Blog: FCA, Greenwashing and the Housing Market


The latest proposal from the Financial Conduct Authority (FCA) aims to crack down on greenwashing with new measures, including sustainability labels for investment products and restrictions on how green terms such as “ESG”, “green” or “durable” can be used.

Greenwashing is an unsubstantiated claim that a product or service is environmentally friendly or has a greater positive impact than it actually is.

The FCA proposes to introduce sustainable investment product labels that will give consumers the confidence to choose the right products for them. There will be three categories – including one for products improving their durability over time – supported by objective criteria.

As part of this, it introduces restrictions on how certain durable expressions can be used. To help avoid misleading product marketing, the FCA will require companies to provide consumer-facing information to help them understand key sustainability-related features of an investment product.

As well as more detailed information, suitable for institutional investors or retail investors who want to know more.

This means that those in the housing and mortgage sectors offering green initiatives must meet specific criteria to ensure that their marketing and consumer-facing information is valid for customers.

FCA’s Environmental, Social and Governance Director, Saha Sadan, said: “Greenwashing misleads consumers and erodes trust in all environmental, social and governance (ESG) products. Consumers need to be confident when products claim to be more durable than they actually are. The rules we are proposing will help consumers and businesses build trust in this sector. This supports investment in solutions to some of the world’s biggest ESG challenges. This puts the UK at the forefront of sustainable investing internationally. We are raising the bar by setting strong regulatory standards to protect consumers in line with our broader FCA strategy. »
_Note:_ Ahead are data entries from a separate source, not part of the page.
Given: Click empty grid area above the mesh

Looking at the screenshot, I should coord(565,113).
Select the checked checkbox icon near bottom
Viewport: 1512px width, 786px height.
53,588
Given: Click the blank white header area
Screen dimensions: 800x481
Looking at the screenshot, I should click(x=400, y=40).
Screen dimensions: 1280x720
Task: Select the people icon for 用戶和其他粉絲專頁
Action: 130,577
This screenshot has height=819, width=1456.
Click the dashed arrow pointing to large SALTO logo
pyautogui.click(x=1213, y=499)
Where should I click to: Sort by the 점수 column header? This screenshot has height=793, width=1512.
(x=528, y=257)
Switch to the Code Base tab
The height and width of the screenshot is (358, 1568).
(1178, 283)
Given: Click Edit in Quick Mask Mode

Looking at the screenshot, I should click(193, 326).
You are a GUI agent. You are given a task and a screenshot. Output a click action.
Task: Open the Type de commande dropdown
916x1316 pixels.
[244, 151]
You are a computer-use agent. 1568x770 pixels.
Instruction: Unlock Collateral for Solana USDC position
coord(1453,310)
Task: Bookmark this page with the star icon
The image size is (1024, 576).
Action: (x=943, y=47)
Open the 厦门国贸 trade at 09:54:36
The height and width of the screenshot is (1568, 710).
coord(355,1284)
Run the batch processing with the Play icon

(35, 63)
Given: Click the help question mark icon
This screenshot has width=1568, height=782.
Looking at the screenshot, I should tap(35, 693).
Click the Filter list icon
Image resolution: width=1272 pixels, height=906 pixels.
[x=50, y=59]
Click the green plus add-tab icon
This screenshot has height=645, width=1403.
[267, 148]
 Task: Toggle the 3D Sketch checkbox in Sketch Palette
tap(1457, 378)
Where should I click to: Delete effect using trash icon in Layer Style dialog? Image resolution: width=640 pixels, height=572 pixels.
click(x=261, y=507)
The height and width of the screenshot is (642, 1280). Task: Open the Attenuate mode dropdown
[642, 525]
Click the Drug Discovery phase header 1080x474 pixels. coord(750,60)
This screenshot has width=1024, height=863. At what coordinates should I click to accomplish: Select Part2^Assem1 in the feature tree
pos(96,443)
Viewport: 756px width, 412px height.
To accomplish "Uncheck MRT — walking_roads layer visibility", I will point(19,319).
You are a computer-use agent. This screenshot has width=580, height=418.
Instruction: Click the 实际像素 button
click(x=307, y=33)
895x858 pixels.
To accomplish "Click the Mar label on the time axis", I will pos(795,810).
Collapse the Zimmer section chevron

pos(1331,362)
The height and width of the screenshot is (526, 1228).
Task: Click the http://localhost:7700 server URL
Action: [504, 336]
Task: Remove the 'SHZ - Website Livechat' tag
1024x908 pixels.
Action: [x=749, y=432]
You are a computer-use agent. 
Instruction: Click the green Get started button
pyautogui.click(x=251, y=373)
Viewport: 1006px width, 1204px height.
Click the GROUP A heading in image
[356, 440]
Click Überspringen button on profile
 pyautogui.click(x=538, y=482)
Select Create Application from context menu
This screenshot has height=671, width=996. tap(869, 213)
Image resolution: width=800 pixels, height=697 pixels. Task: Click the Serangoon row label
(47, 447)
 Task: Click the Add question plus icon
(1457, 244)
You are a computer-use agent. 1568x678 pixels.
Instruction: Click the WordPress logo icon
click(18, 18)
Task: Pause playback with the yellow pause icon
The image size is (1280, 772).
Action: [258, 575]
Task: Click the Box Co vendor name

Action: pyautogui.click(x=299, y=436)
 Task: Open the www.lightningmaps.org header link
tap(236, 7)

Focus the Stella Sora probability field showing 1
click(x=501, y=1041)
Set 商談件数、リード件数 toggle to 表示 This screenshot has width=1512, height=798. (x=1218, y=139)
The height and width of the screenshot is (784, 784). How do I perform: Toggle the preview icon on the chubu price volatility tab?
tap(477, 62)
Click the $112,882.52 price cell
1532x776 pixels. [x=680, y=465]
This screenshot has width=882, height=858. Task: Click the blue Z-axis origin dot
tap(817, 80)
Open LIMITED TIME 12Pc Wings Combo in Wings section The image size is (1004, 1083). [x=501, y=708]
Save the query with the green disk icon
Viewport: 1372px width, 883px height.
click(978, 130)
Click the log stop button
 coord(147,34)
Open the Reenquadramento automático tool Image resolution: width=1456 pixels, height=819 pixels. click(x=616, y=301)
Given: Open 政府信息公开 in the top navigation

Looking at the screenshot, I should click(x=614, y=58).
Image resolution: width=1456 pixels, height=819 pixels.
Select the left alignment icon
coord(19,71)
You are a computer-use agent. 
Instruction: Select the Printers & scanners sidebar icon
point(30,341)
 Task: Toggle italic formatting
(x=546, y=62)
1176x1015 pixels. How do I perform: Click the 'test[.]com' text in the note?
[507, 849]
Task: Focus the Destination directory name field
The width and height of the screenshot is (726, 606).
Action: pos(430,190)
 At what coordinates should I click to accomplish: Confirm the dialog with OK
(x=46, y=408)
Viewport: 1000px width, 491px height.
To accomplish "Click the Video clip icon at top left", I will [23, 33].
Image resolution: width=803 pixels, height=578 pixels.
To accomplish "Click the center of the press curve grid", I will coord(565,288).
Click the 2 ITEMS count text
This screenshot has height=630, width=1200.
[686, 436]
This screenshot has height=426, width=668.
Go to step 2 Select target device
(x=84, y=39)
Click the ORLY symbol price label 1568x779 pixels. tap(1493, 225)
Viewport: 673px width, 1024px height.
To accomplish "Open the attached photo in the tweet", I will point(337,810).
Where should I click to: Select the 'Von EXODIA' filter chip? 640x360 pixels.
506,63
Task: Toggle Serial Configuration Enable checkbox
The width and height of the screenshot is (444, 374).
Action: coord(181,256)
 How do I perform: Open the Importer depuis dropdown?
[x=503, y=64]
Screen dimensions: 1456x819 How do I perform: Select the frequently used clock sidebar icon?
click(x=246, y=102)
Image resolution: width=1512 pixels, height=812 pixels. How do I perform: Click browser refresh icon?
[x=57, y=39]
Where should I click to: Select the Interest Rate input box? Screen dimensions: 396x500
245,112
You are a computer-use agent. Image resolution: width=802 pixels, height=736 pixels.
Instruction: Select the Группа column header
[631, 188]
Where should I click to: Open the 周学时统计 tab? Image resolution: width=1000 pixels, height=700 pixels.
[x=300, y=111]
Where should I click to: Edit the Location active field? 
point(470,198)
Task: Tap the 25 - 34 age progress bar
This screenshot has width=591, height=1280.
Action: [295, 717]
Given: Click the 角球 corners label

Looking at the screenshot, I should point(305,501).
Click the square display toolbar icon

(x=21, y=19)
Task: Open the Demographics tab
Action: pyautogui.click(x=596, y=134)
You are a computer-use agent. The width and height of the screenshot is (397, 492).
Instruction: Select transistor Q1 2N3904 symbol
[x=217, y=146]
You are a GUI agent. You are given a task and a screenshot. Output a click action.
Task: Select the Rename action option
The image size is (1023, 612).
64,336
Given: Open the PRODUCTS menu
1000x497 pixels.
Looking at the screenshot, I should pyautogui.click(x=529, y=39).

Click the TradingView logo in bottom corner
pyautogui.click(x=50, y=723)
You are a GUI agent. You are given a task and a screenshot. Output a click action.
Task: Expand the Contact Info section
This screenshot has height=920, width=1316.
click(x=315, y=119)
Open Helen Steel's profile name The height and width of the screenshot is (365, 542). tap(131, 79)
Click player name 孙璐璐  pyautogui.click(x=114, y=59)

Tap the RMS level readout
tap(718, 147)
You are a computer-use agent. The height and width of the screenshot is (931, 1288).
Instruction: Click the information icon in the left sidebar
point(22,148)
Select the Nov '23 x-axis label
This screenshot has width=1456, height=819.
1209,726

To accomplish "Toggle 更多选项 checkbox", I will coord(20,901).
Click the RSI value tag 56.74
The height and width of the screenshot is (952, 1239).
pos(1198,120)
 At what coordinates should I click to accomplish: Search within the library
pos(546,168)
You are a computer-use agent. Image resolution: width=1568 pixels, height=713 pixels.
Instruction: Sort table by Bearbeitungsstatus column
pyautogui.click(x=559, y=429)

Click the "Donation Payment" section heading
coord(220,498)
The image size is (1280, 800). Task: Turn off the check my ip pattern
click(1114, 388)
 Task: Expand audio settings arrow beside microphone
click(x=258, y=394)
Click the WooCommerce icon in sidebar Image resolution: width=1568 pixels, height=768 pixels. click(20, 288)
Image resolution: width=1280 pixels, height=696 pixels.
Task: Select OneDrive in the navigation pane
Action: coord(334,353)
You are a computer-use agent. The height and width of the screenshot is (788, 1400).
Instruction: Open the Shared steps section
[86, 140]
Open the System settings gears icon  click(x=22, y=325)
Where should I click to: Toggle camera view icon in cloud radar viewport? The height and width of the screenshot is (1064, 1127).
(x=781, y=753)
Why is our industry’s role in the road to net zero so important?

When looking at the issue of a greener future, many people point to cows or cars, when in fact the housing market is responsible, according to the Energy Savings Trust, for 21 % of UK carbon emissions.

This huge role we play means that we urgently need to look at how we can go green and do it quickly to meet the priorities and targets set at COP26.

We can no longer ignore the issues bubbling beneath, and it’s time to evolve green housing and green finance to make them more attractive, accessible and realistic for our customers.

In fact, many large suppliers are already committed to an environmental mission. Lloyds’ managing director of intermediaries, Esther Dijkstra, told us last year: “Our main objective is to go green. This could be helped in the coming years by an increase in initiatives for customers to make greener choices, such as the government’s renewable heating incentive for homeowners to reduce our carbon emissions.

The future is likely to see an increase in the number of environmentally conscious buyers as more and more customers want a green mortgage and greener finances. But we have to make sure that we have those opportunities for customers and that they are balanced with the latest FCA requirements.

What the FCA proposals mean for the housing and mortgage sectors

It is encouraging to see the FCA proposing new rules to tackle greenwashing in financial services, as it can be used as a driver towards stronger and more sustainable mortgage deals.

Although organically with a greener future in mind, the mortgage market has already made positive progress towards a greener future and overcome a national and international challenge. It is essential that the latest FCA measures continue to propel change and the right outcome for customers without revolving around profits alone.

The customer must come first, and they cannot be disappointed or disengaged from the importance of what we are all trying to accomplish. For mortgages to play their part, comply with FCA regulations and be efficient for customers, mortgage providers must continue to put the customer first. This is seen in offering better rates compared to other mortgage products.

While it is of course necessary to regulate claims and it is vital that companies can back up their offerings, it is essential that FCA policy does not over-regulate and delay the most important innovation. Innovative ideas from the sector can lead to the growth of a green housing market and enable us all to move towards a net zero future, so getting the balance right is vital.